History of the Conference

The Massachusetts Conference
The churches of the Massachusetts Conference represent the oldest and largest Protestant denomination in the Bay State. Most of our churches are of the Congregational tradition, and direct descendants of the churches founded by the Pilgrims of Plymouth and the Puritans of the Massachusetts Bay Colony. Forty of our churches were organized before 1699, and another 150 before 1799. Until 1833, the Congregational Church was the official, tax-supported church of the Commonwealth of Massachusetts.

The Conference itself finds its roots in the founding of the Massachusetts Missionary Society in 1799, when 38 Congregationalists banded together with plans to spread “the knowledge of the glorious Gospel of Christ among the poor Heathens.” The following year, the Society sent out its first missionaries to remote areas of Maine and New York where they set about planting new churches. The Society later merged with a clergy group, the General Association of Massachusetts, at which point its focus began to broaden into what it is for the Conference today: to bring churches together to support one another in ministry and mission, to start new churches and grow current congregations, and to work for positive changes in society.

The United Church of Christ
Our foundations in the United Church of Christ are in 16th, 17th and 18th century Europe where the Protestant Reformation changed the face of Christendom — and oppression, war and poverty sent men, women and children to different parts of this land. First came the Pilgrims and Puritans from England, who formed Congregational churches. They were soon followed by Swiss and southern German immigrants, who started the Reformed denomination. Later Prussian immigrants arrived and started the Evangelical churches. In the 19th century, frontier congregations joined to form a uniquely American denomination simply called Christian.

While each denomination was different in terms of ethnic origin and specifics of religious belief and practice, all were ecumenical at heart, resulting in the 1931 merger of the Congregational and Christian churches and the 1934 merger of the Evangelical and Reformed branches. The United Church of Christ was established in 1957, when these two denominations joined to form one new church... in response to Jesus' prayer for his followers: “that they may all be one” (Holy Bible, John 17:11).

The United Church of Christ clearly affirms the important gifts from its heritage. We are "Christian," for we are a part of the body of Jesus Christ, the crucified and risen Savior. We are "reformed" for we hold to the Reformation belief in the authority of and personal access to God. We are "evangelical" because we preach the good news of salvation through the life, death and resurrection of Jesus. And we are "congregational" for we affirm that all churches are to be in covenant with each other, yet local congregations are autonomous to follow Christ and order their own life and worship. This commitment to freedom within covenant forms the basic structure of the United Church of Christ.

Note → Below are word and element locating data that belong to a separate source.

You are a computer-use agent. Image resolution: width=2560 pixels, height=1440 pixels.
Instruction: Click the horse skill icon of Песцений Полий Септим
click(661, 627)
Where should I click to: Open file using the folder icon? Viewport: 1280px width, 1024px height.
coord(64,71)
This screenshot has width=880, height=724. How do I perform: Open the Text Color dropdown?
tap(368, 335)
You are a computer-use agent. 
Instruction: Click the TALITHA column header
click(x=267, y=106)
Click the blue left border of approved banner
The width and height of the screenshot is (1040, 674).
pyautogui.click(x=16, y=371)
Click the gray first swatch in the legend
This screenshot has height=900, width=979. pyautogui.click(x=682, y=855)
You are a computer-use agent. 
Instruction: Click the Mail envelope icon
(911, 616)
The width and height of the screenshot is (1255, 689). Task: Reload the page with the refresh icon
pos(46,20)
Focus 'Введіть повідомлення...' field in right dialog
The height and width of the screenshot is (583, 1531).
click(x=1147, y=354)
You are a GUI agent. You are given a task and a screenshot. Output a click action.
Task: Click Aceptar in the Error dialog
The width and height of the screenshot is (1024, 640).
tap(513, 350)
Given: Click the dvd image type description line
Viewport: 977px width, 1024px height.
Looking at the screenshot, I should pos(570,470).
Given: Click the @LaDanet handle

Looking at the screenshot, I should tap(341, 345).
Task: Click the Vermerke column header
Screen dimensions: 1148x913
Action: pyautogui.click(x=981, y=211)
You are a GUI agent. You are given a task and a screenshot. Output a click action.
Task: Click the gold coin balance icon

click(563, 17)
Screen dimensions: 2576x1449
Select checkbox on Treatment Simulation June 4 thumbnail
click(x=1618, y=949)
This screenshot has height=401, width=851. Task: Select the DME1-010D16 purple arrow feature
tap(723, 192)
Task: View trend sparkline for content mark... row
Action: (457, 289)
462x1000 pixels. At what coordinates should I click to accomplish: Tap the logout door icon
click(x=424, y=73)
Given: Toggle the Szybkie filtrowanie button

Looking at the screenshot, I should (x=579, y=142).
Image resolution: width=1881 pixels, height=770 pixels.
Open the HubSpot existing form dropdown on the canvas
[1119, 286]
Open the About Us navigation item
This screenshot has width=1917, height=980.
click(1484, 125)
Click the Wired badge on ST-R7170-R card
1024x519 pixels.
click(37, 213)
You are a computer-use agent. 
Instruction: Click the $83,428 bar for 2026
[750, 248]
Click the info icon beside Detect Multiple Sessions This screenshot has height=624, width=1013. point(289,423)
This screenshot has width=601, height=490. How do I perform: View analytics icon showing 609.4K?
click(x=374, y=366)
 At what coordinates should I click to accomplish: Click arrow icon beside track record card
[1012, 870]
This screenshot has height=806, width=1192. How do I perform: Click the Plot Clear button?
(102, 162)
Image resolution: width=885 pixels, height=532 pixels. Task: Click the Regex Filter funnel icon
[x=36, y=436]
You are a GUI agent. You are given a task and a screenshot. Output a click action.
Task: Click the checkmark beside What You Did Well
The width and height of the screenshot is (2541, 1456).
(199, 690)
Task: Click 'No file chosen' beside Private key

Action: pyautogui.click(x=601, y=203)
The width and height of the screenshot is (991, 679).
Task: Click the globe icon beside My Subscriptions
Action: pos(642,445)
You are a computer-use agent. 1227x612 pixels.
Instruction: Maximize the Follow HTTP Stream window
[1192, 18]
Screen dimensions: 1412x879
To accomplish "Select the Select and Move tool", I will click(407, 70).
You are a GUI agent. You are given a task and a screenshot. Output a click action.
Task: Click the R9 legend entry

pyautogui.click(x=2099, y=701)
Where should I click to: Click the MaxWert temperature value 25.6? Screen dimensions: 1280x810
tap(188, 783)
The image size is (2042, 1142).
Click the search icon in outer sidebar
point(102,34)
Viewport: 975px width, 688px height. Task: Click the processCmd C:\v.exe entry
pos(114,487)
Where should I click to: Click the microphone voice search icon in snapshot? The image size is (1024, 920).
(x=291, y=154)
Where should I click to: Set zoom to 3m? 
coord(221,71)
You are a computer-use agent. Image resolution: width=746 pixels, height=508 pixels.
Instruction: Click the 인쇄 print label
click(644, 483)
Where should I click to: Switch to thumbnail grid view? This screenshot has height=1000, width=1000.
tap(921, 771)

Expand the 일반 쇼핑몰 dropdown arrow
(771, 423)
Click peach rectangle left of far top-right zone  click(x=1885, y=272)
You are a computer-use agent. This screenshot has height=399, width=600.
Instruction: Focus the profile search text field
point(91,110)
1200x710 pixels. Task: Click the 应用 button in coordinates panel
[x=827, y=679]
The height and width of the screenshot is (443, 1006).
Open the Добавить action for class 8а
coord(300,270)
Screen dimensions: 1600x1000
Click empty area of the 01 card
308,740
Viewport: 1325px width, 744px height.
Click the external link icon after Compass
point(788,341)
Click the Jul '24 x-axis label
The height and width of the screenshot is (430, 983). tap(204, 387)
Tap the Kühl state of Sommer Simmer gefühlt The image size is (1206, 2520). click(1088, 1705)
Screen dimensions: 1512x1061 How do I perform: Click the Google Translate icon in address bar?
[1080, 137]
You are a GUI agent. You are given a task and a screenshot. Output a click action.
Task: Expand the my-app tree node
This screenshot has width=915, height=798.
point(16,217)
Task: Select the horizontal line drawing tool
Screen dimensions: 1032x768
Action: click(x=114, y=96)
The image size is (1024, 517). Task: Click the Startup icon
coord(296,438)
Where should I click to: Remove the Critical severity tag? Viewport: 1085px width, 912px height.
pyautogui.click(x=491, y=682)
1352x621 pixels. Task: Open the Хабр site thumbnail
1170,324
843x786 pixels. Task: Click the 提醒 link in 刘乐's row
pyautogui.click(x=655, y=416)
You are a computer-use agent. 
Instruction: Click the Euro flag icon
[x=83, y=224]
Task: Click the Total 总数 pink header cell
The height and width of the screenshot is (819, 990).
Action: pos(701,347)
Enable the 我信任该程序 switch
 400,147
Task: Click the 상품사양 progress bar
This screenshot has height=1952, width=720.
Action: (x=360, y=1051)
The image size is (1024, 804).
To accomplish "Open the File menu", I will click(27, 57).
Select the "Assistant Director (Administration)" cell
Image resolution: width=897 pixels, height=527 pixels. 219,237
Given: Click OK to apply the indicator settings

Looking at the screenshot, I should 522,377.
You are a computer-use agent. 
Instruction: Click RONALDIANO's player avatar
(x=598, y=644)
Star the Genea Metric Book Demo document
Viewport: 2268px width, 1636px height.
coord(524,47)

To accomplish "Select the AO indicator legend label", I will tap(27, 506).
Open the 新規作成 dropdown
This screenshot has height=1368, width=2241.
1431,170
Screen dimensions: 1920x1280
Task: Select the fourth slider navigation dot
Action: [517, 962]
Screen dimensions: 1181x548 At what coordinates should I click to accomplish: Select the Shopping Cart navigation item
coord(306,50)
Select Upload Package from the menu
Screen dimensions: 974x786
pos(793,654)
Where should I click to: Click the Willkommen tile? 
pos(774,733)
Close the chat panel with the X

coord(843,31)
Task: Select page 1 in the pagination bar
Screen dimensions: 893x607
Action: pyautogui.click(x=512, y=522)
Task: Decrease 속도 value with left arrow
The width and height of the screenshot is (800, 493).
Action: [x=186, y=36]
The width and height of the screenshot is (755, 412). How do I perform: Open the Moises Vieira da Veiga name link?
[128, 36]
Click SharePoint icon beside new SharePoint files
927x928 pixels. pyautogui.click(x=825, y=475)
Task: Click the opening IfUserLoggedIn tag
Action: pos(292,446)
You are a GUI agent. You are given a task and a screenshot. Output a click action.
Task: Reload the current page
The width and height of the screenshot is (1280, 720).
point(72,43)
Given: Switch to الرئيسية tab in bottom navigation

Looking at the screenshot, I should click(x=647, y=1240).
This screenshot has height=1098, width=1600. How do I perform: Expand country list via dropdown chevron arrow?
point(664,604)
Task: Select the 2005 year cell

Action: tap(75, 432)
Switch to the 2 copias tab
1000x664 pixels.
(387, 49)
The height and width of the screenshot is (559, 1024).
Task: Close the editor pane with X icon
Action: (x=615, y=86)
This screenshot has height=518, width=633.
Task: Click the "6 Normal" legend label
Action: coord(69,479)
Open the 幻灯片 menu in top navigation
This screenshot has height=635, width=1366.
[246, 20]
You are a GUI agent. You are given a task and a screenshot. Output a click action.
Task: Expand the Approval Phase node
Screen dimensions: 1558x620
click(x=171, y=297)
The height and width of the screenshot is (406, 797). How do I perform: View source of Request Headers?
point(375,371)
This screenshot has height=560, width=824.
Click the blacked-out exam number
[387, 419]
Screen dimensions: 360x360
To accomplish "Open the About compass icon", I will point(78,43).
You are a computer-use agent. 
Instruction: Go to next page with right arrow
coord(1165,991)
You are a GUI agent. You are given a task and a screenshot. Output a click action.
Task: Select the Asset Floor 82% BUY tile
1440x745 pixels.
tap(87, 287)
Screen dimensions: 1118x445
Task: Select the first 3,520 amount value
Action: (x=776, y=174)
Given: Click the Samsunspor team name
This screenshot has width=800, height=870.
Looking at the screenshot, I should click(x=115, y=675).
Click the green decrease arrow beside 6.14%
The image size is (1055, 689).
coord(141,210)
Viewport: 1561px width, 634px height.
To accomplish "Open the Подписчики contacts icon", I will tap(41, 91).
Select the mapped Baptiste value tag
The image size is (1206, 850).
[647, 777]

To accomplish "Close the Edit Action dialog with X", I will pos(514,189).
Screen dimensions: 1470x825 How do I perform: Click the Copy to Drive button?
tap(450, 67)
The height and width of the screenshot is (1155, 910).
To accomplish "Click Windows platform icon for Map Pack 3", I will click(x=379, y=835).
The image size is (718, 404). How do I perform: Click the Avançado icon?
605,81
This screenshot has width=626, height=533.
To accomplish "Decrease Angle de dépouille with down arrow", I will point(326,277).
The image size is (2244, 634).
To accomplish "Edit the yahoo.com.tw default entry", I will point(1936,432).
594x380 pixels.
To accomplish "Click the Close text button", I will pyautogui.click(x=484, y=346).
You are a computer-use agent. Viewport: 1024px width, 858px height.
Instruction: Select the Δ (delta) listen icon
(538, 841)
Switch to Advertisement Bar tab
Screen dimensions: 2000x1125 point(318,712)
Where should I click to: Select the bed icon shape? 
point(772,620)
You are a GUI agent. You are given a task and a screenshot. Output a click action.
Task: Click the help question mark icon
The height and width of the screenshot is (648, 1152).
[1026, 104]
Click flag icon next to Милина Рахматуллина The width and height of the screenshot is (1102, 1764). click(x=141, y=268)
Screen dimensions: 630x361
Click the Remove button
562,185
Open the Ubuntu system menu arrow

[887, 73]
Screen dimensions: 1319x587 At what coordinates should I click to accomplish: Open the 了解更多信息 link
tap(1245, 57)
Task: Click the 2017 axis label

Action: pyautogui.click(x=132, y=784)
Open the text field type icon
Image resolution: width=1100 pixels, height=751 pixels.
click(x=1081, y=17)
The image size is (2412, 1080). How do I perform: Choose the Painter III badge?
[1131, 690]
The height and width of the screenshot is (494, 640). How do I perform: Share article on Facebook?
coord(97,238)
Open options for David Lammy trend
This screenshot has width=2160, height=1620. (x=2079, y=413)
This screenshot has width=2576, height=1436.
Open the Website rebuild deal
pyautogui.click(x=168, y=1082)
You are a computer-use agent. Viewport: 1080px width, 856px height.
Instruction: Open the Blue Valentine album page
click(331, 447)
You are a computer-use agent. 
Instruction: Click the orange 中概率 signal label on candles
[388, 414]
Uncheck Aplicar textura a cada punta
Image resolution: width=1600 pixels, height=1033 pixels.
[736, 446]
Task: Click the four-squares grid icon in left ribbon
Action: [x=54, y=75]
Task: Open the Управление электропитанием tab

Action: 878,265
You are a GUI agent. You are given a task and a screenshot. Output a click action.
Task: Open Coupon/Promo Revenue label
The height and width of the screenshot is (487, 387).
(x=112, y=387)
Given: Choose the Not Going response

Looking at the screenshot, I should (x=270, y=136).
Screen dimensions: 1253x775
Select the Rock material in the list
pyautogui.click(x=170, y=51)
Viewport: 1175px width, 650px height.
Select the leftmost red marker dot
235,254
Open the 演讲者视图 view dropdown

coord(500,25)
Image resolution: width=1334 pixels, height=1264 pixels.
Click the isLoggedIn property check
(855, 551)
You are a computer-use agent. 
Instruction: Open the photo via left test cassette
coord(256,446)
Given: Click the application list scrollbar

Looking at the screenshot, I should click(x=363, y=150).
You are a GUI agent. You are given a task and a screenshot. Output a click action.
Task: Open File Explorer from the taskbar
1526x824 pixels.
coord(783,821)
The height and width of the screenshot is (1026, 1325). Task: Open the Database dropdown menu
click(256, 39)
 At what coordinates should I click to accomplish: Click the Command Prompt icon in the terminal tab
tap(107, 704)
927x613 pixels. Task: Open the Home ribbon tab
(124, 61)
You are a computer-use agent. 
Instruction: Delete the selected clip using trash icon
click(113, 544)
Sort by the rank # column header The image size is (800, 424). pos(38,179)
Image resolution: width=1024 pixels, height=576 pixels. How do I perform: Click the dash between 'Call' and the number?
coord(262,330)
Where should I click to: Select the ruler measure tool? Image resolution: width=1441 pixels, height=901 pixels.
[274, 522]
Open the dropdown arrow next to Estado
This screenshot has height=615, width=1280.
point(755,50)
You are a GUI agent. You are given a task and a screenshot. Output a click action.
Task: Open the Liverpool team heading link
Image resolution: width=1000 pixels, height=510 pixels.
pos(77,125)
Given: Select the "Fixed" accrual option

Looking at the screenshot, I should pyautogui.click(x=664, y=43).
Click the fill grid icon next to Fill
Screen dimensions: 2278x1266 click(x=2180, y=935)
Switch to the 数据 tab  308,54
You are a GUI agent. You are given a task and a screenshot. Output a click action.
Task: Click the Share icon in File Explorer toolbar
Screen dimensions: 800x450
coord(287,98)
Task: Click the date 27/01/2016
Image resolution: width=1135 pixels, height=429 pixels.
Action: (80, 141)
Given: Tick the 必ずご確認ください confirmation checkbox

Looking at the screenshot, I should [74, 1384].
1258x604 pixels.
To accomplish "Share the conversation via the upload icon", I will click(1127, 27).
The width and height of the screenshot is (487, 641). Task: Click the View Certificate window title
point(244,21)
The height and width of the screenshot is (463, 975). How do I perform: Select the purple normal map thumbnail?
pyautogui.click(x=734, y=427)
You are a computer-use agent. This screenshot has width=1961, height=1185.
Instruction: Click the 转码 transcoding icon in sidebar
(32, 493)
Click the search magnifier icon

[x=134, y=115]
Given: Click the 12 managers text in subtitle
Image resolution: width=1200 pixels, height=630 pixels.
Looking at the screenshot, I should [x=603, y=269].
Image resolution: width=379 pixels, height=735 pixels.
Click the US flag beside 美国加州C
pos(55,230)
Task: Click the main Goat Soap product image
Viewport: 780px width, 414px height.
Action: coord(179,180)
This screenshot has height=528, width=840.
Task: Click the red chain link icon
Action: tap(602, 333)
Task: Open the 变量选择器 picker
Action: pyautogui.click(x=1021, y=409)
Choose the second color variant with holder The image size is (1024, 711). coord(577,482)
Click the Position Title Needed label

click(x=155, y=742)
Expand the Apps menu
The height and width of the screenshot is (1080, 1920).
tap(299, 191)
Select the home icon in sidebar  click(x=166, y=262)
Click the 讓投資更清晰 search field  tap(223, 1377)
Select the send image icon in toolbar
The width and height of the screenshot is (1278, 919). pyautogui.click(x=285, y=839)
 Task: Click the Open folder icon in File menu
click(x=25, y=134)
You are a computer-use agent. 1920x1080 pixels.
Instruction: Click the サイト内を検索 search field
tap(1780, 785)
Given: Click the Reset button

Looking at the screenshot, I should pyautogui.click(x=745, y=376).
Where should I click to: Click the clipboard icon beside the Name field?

While our history lies with those who came from England, Germany and the American frontier, our identity today is so much more.

Today, approximately two-thirds of our members have come to the UCC from other denominations, or from no denomination. Our ranks are swelling with former Roman Catholics and Generation Xers who are seeking a spiritual home for their children. And just as those from England and Germany banded together to form churches in the past, today's immigrants are finding fellowship within the United Church of Christ. They are receiving support from the established UCC churches in their endeavors to form new congregations, which in turn become a welcome addition to our family. The over 400 churches in the Massachusetts Conference of the United Church of Christ include congregations which are predominantly African-American, Hispanic, Korean and Laotian.

“That they may all be one” was important to our four original denominations... and is the hallmark of the United Church of Christ today. It reflects our spirit of unity and inclusiveness and points toward future efforts to heal the divisions in the body of Christ.